Igor the turkey vulture spread dark wings like Dracula's cape as if to greet his audience with a "good evening" in a deep vampire voice.
Yet Igor seemed to enjoy the daylight -- and the limelight -- as a star of his caregiver's live bird program in mid-afternoon on May 6 at Devil's Den State Park. Lynn Sciumbato, federally licensed wildlife rehabilitator, brought Igor to her show, along with a barred owl and great horned owl. The presentation was part of the park's annual Birders Weekend that features birding hikes, visitor center programs and Sciumbato's presentation at the outdoor amphitheater.
Each bird was used to hearing an audience ooh and aah while perched on Sciumbato's hand. She wears a thick leather talon-proof glove that goes up to her elbow.
For decades Sciumbato has nursed injured birds back to health as operator and healer at Morning Star Wildlife Rehabilitation Center near Gravette. Tiny songbirds, injured owls, hawks and an occasional bald eagle get a new lease on life under her care.
"The whole point is to get them back in the wild," she told her audience at Devil's Den.
Some birds, such as Igor and the two owls, have injuries that prevent them from being released. These are Sciumbato's "education birds" that wow crowds at her frequent programs.
She's had Igor for 25 years, and the vulture almost seems like a natural ham. As if on cue, it spreads wide black-ish wings in a foreboding way and stares at the audience with dark eyes set in a featherless red head.
"Vultures don't have feathers on their head because they spend a lot of time with their faces in the cavities of dead stuff," Sciumbato explained.
Igor is the largest bird of prey in Sciumbato's show. But Sydney, a barred owl, is equally at ease in front of a crowd.
Barred owls are birds of the forest, Sciumbato noted. Devil's Den, Hobbs, Withrow Springs and other wooded Arkansas state parks are ideal barred owl habitat.
They're the owls that sound out the low "who cooks for you, who cooks for you all," in the nighttime woods, Sciumbato said. Their hearing is so keen they can hear a mouse skittering a half mile away.
"Barred owls are actually little bitty owls with lots of feathers," she said with Sydney on her hand. "There's very little owl, mostly feathers." They eat mice, lizards and small snakes, but their favorite food is frogs, she said.
A great horned owl, looking regal and wise, had its 15 minutes of fame as Sciumbato revealed amazing owl facts.

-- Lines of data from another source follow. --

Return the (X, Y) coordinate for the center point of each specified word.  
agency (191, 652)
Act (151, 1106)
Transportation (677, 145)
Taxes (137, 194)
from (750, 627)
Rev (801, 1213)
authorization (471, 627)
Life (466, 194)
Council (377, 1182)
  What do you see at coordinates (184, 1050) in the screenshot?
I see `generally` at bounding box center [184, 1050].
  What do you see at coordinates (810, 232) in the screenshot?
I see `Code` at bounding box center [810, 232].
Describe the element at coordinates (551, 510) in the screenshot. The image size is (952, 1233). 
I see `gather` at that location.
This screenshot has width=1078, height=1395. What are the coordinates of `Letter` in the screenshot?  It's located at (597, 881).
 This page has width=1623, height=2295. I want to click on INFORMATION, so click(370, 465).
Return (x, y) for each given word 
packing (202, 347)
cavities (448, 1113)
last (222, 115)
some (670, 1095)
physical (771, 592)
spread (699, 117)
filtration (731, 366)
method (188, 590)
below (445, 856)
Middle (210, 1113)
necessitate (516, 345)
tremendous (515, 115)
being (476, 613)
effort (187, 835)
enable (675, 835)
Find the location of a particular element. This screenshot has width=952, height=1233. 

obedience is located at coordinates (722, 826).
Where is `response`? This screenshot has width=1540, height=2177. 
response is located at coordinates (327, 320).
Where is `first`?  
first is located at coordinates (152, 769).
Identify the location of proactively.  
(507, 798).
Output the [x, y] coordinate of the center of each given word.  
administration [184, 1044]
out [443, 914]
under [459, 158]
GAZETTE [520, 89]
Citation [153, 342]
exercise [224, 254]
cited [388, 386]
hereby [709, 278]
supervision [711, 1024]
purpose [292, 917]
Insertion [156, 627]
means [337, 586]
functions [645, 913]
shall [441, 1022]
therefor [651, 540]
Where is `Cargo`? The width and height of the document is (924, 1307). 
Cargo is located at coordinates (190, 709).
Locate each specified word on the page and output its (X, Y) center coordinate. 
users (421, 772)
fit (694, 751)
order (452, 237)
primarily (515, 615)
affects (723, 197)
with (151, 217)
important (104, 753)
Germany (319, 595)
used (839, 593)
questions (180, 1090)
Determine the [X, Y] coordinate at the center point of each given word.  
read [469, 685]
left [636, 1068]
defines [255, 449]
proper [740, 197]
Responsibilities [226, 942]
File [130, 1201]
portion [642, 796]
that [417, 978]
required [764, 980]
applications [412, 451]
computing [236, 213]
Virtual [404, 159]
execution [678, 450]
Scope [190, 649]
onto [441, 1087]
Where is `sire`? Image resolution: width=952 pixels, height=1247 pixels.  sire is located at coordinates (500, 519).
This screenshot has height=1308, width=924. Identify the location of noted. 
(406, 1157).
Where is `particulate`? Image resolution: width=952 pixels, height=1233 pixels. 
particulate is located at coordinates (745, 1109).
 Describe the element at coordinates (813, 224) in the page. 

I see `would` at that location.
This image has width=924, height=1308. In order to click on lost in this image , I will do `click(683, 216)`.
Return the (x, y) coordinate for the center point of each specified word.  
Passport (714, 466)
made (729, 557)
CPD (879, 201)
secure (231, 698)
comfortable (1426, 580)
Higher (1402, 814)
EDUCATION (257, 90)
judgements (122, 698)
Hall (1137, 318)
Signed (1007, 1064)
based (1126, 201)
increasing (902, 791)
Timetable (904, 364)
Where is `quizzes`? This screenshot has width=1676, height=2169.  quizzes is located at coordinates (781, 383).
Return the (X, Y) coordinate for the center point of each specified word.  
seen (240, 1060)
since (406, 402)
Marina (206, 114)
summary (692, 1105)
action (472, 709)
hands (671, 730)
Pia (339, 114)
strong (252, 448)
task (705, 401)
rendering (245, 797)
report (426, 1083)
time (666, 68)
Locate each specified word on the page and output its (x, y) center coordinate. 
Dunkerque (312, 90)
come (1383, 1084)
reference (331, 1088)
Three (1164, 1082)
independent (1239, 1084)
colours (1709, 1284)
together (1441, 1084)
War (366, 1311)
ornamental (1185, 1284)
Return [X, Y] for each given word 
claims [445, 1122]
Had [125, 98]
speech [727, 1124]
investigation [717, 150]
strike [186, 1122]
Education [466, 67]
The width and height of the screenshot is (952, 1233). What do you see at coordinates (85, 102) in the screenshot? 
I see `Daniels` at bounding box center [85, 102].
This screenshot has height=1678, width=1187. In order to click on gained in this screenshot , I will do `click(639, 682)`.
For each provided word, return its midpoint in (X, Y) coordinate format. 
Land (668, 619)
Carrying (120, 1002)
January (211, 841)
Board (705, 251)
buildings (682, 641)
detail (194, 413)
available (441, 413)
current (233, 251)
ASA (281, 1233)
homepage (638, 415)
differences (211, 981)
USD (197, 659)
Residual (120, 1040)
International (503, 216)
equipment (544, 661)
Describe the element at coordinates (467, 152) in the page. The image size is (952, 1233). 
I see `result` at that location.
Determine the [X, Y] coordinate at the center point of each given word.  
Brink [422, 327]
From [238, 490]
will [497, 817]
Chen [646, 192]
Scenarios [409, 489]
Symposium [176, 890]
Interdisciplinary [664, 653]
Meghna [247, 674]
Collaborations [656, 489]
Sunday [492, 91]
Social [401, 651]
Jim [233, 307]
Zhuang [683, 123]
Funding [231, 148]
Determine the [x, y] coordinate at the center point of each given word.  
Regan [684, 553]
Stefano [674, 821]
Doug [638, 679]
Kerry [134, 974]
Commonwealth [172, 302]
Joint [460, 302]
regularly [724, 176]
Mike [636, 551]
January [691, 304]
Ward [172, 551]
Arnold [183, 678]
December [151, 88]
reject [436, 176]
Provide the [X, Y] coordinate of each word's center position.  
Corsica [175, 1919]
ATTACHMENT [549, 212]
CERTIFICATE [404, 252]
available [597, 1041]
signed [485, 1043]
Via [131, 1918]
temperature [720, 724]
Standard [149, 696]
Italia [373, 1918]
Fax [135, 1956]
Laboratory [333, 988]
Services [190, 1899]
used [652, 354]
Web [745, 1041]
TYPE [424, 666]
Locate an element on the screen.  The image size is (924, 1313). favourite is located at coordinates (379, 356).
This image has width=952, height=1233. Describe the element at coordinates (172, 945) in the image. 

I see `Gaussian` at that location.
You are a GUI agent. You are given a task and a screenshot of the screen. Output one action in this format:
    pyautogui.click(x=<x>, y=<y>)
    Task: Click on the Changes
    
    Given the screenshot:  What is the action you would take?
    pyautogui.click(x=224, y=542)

Unlike barred owls, great horned owls are a mass of muscle covered by thin feathers, she said.
"Great horned owls are the only animal that will kill and eat a skunk," she noted.
The two owls are raptors, along with hawks, ospreys and eagles, meaning they kill prey feet first with their lethal sharp talons. Their grip is 15 times stronger than a man's grip. "Once its prey is caught, it stays caught," Sciumbato testified.
Vultures aren't raptors. They eat mainly food that's already dead, tearing morsels from carrion with their beaks.
Sciumbato also solved a songbird mystery for an audience member. The guest asked why a nuthatch at her home likes to walk around on a window sill pecking on the glass.
"It sees its reflection in the glass and thinks it's an intruder," Sciumbato confirmed. "Every time it attacks, the reflection attacks back. Cardinals and robins do that a lot. They'll keep it up for two weeks at a time in the spring."
Which vultures which?
Black vultures are close kin to turkey vultures. Black vultures appear to have white wing tips when soaring, while turkey vultures appear to have white at the back of their wings. Turkey vultures soar with their wings in a wide V-shape. Black vultures soar on a flat wingspread. Theyre also slightly smaller than turkey vultures. A close look shows that turkey vultures have red heads while black vultures have black heads.